(Beginning of DATA SHOWN)
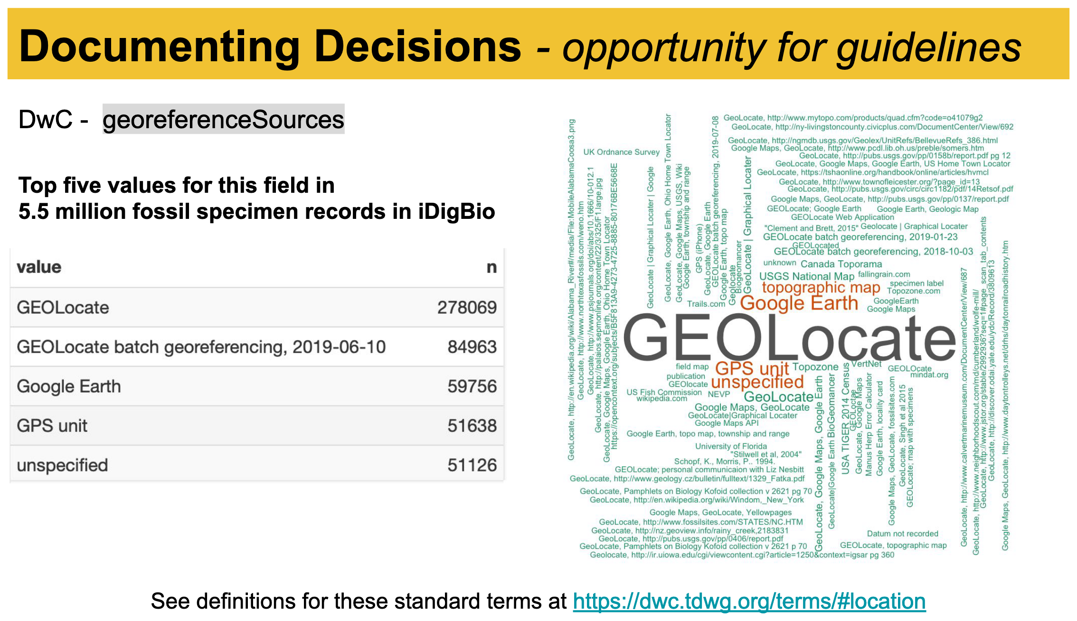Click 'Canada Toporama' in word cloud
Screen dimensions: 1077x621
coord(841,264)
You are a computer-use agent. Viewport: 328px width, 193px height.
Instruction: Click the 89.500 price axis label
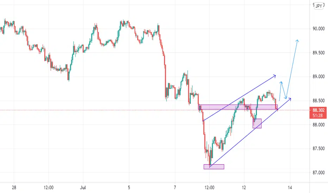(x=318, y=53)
(End of DATA SHOWN)
(Beginning of DATA SHOWN)
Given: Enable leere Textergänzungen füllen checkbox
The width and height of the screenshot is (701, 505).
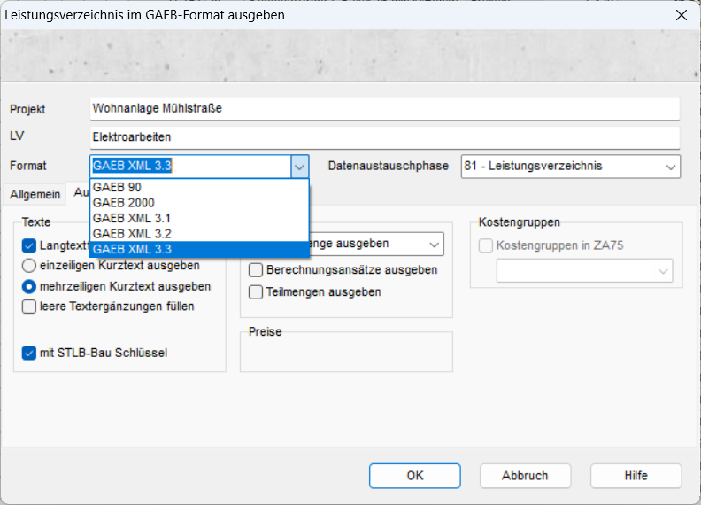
(End of DATA SHOWN)
Say how many lines above contain the string "height". Answer with the number only.

> RESPONSE BOX: 2